Stored items
____________

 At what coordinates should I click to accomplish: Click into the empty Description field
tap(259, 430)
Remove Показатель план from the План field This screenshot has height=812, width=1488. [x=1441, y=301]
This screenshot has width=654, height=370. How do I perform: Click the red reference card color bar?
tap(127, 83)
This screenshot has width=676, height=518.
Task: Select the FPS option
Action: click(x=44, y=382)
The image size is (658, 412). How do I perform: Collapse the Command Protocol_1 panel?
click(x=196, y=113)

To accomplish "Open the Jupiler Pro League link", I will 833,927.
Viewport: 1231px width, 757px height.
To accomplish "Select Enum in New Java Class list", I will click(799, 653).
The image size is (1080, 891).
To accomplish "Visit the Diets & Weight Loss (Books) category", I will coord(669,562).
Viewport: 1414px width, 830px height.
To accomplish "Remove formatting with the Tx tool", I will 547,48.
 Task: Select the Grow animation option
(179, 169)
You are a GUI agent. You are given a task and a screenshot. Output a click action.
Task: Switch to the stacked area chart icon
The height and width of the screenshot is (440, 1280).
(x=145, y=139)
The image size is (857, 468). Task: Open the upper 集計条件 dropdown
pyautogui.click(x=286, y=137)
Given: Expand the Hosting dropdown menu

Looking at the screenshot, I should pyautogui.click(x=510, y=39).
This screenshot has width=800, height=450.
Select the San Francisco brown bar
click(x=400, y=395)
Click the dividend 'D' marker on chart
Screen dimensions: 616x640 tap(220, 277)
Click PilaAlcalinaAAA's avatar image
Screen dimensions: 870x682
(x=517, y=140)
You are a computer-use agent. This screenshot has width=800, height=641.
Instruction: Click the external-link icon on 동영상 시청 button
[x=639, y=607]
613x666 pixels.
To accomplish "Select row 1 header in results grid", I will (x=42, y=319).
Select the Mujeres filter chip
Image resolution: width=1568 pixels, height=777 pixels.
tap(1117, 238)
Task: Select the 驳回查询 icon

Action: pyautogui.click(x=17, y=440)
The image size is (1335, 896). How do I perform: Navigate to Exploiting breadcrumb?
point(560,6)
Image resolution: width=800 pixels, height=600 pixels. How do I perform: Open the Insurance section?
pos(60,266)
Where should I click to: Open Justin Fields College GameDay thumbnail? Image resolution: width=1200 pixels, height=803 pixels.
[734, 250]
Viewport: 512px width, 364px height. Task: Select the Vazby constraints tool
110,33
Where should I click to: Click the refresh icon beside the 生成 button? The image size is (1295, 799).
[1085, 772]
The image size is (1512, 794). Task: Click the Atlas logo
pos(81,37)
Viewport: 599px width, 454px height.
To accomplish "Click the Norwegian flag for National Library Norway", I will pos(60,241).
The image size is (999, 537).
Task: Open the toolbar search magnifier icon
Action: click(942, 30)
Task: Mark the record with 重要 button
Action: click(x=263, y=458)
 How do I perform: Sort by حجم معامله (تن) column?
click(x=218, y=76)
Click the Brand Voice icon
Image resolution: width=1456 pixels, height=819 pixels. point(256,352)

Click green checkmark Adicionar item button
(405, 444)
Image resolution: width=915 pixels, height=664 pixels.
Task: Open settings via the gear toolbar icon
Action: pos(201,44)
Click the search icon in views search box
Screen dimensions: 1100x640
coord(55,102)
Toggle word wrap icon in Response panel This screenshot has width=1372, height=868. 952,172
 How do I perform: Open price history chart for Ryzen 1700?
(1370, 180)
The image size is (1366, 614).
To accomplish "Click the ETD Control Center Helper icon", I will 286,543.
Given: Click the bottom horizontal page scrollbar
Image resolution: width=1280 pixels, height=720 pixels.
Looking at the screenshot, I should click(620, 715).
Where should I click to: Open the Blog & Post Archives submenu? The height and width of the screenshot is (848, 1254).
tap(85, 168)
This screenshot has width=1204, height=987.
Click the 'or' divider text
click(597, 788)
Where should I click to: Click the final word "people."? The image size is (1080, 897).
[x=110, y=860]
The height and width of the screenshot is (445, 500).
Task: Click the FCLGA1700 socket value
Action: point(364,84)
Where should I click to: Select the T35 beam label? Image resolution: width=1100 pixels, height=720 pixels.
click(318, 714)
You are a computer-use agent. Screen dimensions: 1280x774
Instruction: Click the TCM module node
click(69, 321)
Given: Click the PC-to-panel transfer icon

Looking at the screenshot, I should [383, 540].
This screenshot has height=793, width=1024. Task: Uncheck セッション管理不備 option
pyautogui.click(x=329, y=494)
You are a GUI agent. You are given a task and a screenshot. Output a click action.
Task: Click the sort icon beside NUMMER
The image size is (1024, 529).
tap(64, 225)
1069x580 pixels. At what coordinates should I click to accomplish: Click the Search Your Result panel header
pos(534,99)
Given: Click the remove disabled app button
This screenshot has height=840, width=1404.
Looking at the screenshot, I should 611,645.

____________

- **Task to complete**:
Word for word, write out each record shown above.

- **Response to the task**:
 At what coordinates should I click to accomplish: Click into the empty Description field
tap(259, 430)
Remove Показатель план from the План field This screenshot has height=812, width=1488. [x=1441, y=301]
This screenshot has width=654, height=370. How do I perform: Click the red reference card color bar?
tap(127, 83)
This screenshot has width=676, height=518.
Task: Select the FPS option
Action: click(x=44, y=382)
The image size is (658, 412). How do I perform: Collapse the Command Protocol_1 panel?
click(x=196, y=113)

To accomplish "Open the Jupiler Pro League link", I will 833,927.
Viewport: 1231px width, 757px height.
To accomplish "Select Enum in New Java Class list", I will click(799, 653).
The image size is (1080, 891).
To accomplish "Visit the Diets & Weight Loss (Books) category", I will coord(669,562).
Viewport: 1414px width, 830px height.
To accomplish "Remove formatting with the Tx tool", I will 547,48.
 Task: Select the Grow animation option
(179, 169)
You are a GUI agent. You are given a task and a screenshot. Output a click action.
Task: Switch to the stacked area chart icon
The height and width of the screenshot is (440, 1280).
(x=145, y=139)
The image size is (857, 468). Task: Open the upper 集計条件 dropdown
pyautogui.click(x=286, y=137)
Given: Expand the Hosting dropdown menu

Looking at the screenshot, I should pyautogui.click(x=510, y=39).
This screenshot has width=800, height=450.
Select the San Francisco brown bar
click(x=400, y=395)
Click the dividend 'D' marker on chart
Screen dimensions: 616x640 tap(220, 277)
Click PilaAlcalinaAAA's avatar image
Screen dimensions: 870x682
(x=517, y=140)
You are a computer-use agent. This screenshot has width=800, height=641.
Instruction: Click the external-link icon on 동영상 시청 button
[x=639, y=607]
613x666 pixels.
To accomplish "Select row 1 header in results grid", I will (x=42, y=319).
Select the Mujeres filter chip
Image resolution: width=1568 pixels, height=777 pixels.
tap(1117, 238)
Task: Select the 驳回查询 icon

Action: pyautogui.click(x=17, y=440)
The image size is (1335, 896). How do I perform: Navigate to Exploiting breadcrumb?
point(560,6)
Image resolution: width=800 pixels, height=600 pixels. How do I perform: Open the Insurance section?
pos(60,266)
Where should I click to: Open Justin Fields College GameDay thumbnail? Image resolution: width=1200 pixels, height=803 pixels.
[734, 250]
Viewport: 512px width, 364px height. Task: Select the Vazby constraints tool
110,33
Where should I click to: Click the refresh icon beside the 生成 button? The image size is (1295, 799).
[1085, 772]
The image size is (1512, 794). Task: Click the Atlas logo
pos(81,37)
Viewport: 599px width, 454px height.
To accomplish "Click the Norwegian flag for National Library Norway", I will pos(60,241).
The image size is (999, 537).
Task: Open the toolbar search magnifier icon
Action: click(942, 30)
Task: Mark the record with 重要 button
Action: click(x=263, y=458)
 How do I perform: Sort by حجم معامله (تن) column?
click(x=218, y=76)
Click the Brand Voice icon
Image resolution: width=1456 pixels, height=819 pixels. point(256,352)

Click green checkmark Adicionar item button
(405, 444)
Image resolution: width=915 pixels, height=664 pixels.
Task: Open settings via the gear toolbar icon
Action: pos(201,44)
Click the search icon in views search box
Screen dimensions: 1100x640
coord(55,102)
Toggle word wrap icon in Response panel This screenshot has width=1372, height=868. 952,172
 How do I perform: Open price history chart for Ryzen 1700?
(1370, 180)
The image size is (1366, 614).
To accomplish "Click the ETD Control Center Helper icon", I will 286,543.
Given: Click the bottom horizontal page scrollbar
Image resolution: width=1280 pixels, height=720 pixels.
Looking at the screenshot, I should click(620, 715).
Where should I click to: Open the Blog & Post Archives submenu? The height and width of the screenshot is (848, 1254).
tap(85, 168)
This screenshot has width=1204, height=987.
Click the 'or' divider text
click(597, 788)
Where should I click to: Click the final word "people."? The image size is (1080, 897).
[x=110, y=860]
The height and width of the screenshot is (445, 500).
Task: Click the FCLGA1700 socket value
Action: point(364,84)
Where should I click to: Select the T35 beam label? Image resolution: width=1100 pixels, height=720 pixels.
click(318, 714)
You are a computer-use agent. Screen dimensions: 1280x774
Instruction: Click the TCM module node
click(69, 321)
Given: Click the PC-to-panel transfer icon

Looking at the screenshot, I should [383, 540].
This screenshot has height=793, width=1024. Task: Uncheck セッション管理不備 option
pyautogui.click(x=329, y=494)
You are a GUI agent. You are given a task and a screenshot. Output a click action.
Task: Click the sort icon beside NUMMER
The image size is (1024, 529).
tap(64, 225)
1069x580 pixels. At what coordinates should I click to accomplish: Click the Search Your Result panel header
pos(534,99)
Given: Click the remove disabled app button
This screenshot has height=840, width=1404.
Looking at the screenshot, I should 611,645.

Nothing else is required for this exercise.